Atypical Signaling and Functional Desensitization Response of MAS Receptor to Peptide Ligands

MAS is a G protein-coupled receptor (GPCR) implicated in multiple physiological processes. Several physiological peptide ligands such as angiotensin-(1–7), angiotensin fragments and neuropeptide FF (NPFF) are reported to act on MAS. Studies of conventional G protein signaling and receptor desensitization upon stimulation of MAS with the peptide ligands are limited so far. Therefore, we systematically analyzed G protein signals activated by the peptide ligands. MAS-selective non-peptide ligands that were previously shown to activate G proteins were used as controls for comparison on a common cell based assay platform. Activation of MAS by the non-peptide agonist (1) increased intracellular calcium and D-myo-inositol-1-phosphate (IP1) levels which are indicative of the activation of classical Gαq-phospholipase C signaling pathways, (2) decreased Gαi mediated cAMP levels and (3) stimulated Gα12-dependent expression of luciferase reporter. In all these assays, MAS exhibited strong constitutive activity that was inhibited by the non-peptide inverse agonist. Further, in the calcium response assay, MAS was resistant to stimulation by a second dose of the non-peptide agonist after the first activation has waned suggesting functional desensitization. In contrast, activation of MAS by the peptide ligand NPFF initiated a rapid rise in intracellular calcium with very weak IP1 accumulation which is unlike classical Gαq-phospholipase C signaling pathway. NPFF only weakly stimulated MAS-mediated activation of Gα12 and Gαi signaling pathways. Furthermore, unlike non-peptide agonist-activated MAS, NPFF-activated MAS could be readily re-stimulated the second time by the agonists. Functional assays with key ligand binding MAS mutants suggest that NPFF and non-peptide ligands bind to overlapping regions. Angiotensin-(1–7) and other angiotensin fragments weakly potentiated an NPFF-like calcium response at non-physiological concentrations (≥100 µM). Overall, our data suggest that peptide ligands induce atypical signaling and functional desensitization of MAS.
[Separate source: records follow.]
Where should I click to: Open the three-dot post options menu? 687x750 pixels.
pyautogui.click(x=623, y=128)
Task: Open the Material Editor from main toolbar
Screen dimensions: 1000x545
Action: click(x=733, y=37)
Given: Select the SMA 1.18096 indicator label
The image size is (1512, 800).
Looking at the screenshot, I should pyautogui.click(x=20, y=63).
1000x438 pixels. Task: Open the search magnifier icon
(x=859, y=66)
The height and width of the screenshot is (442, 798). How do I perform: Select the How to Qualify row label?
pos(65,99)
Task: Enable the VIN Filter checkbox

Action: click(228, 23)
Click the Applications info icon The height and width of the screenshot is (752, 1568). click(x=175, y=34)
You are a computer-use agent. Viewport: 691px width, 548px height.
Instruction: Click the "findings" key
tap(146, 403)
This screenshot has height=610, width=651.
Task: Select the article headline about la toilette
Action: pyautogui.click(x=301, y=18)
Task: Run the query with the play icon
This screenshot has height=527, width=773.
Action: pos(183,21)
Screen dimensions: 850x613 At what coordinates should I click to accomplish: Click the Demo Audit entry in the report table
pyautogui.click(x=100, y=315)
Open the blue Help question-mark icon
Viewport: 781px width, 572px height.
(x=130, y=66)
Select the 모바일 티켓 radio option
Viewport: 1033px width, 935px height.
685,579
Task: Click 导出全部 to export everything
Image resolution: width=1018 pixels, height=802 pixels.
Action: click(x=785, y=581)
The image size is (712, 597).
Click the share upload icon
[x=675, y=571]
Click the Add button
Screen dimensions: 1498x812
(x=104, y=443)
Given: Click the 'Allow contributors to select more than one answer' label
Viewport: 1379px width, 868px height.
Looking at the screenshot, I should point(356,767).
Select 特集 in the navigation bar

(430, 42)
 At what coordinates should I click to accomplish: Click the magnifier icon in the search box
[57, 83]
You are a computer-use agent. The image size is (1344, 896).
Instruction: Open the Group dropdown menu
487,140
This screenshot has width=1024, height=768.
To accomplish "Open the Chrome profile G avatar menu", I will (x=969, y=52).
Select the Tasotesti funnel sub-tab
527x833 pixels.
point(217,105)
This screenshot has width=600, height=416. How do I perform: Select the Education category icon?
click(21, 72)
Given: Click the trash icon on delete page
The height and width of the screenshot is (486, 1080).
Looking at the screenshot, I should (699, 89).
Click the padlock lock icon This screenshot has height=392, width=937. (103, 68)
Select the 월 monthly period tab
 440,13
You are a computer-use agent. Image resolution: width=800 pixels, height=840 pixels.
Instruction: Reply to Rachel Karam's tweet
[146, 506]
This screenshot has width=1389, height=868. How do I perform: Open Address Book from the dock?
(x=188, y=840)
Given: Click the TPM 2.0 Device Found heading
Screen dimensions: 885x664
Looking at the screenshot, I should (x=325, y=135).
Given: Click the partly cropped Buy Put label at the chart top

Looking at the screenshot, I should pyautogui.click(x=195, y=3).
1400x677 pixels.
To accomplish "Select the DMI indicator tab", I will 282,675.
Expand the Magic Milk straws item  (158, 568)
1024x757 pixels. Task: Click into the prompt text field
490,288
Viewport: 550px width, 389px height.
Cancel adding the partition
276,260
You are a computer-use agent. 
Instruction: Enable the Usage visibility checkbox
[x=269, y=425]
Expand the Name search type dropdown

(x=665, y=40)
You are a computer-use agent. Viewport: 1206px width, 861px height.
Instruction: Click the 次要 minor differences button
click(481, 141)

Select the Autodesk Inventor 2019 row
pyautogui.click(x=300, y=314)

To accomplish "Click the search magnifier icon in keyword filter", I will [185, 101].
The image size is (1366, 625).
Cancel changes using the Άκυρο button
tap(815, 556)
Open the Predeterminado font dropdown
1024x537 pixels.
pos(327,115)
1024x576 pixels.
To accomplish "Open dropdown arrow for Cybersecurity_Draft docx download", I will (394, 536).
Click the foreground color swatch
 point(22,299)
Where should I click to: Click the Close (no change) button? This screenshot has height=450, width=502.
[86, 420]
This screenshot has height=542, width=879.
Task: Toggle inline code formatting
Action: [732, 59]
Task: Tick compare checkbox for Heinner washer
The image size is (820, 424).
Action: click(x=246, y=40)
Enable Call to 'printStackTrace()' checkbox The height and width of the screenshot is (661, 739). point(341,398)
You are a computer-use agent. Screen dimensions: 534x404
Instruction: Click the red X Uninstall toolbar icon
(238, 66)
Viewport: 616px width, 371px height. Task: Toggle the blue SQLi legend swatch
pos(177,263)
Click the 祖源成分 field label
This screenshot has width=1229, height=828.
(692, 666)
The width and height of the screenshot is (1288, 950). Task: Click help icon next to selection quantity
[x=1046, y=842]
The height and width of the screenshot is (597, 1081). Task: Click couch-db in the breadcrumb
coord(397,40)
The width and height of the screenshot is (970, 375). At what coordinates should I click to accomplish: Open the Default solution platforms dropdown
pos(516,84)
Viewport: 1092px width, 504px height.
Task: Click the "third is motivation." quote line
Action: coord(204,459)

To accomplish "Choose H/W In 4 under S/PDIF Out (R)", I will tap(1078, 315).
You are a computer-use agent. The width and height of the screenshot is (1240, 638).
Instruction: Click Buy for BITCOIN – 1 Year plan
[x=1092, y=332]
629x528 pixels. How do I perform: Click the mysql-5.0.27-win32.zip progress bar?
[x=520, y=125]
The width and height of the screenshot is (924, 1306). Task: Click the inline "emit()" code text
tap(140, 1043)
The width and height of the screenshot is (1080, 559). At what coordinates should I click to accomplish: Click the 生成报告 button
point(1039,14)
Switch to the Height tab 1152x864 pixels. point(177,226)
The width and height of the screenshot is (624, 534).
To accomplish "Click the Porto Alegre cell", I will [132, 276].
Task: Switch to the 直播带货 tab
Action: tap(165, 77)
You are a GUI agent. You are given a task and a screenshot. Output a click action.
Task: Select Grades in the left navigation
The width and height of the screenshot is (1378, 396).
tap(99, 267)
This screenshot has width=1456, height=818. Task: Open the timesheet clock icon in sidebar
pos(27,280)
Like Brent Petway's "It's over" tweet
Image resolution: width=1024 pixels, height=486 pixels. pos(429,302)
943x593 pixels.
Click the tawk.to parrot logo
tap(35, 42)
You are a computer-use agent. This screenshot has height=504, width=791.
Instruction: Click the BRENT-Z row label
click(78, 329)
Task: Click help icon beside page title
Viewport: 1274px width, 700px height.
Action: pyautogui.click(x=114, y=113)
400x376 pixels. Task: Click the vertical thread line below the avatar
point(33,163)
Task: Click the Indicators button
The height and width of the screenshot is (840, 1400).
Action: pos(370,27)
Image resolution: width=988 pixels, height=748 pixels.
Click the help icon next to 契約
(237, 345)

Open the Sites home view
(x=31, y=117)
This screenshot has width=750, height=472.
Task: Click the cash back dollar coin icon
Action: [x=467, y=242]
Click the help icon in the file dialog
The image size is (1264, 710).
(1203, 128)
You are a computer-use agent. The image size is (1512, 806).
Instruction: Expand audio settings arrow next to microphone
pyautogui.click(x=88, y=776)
MAS属于G蛋白偶联受体(G protein-coupled receptor, GPCR)，参与诸多生理过程的调控。已有研究表明，血管紧张素-(1–7)、血管紧张素片段及神经肽FF(neuropeptide FF, NPFF)等多种生理活性肽配体均可作用于MAS受体。目前针对肽配体刺激MAS受体后所引发的经典G蛋白信号转导及受体脱敏现象的相关研究仍较为有限。为此，本研究系统分析了肽配体激活MAS受体所介导的G蛋白信号通路。我们采用此前已被证实可激活G蛋白的MAS受体选择性非肽配体作为对照，在统一的细胞水平测定平台上开展对比实验。实验结果显示，非肽类激动剂激活MAS受体后可产生三类效应：一是升高细胞内钙水平与D-肌醇-1-磷酸(D-myo-inositol-1-phosphate, IP1)含量，该现象符合经典Gαq-磷脂酶C信号通路的激活特征；二是降低Gαi介导的环腺苷酸(cyclic adenosine monophosphate, cAMP)生成水平；三是激活Gα12依赖的荧光素酶报告基因表达。在所有上述检测体系中，MAS受体均表现出显著的组成型活性，且该活性可被非肽类反向激动剂所抑制。进一步的钙响应实验表明，当首次激活的效应消退后，MAS受体对第二次给予的非肽类激动剂刺激产生抵抗，提示其发生了功能性脱敏。与之形成鲜明对比的是，肽配体NPFF激活MAS受体后，仅会快速引发细胞内钙水平升高，而IP1的积累却极为微弱，这与经典Gαq-磷脂酶C信号通路的特征并不相符。同时，NPFF仅能微弱激活MAS受体介导的Gα12与Gαi信号通路。此外，与非肽类激动剂激活的MAS受体不同，经NPFF激活后的MAS受体可再次被激动剂有效刺激。针对关键配体结合位点的MAS受体突变体的功能实验结果表明，NPFF与非肽类配体的结合区域存在重叠。在非生理浓度(≥100 μM)下，血管紧张素-(1–7)及其他血管紧张素片段仅能微弱增强类似NPFF的钙响应效应。综上，本研究数据表明，肽配体可诱导MAS受体产生非典型信号转导与功能性脱敏现象。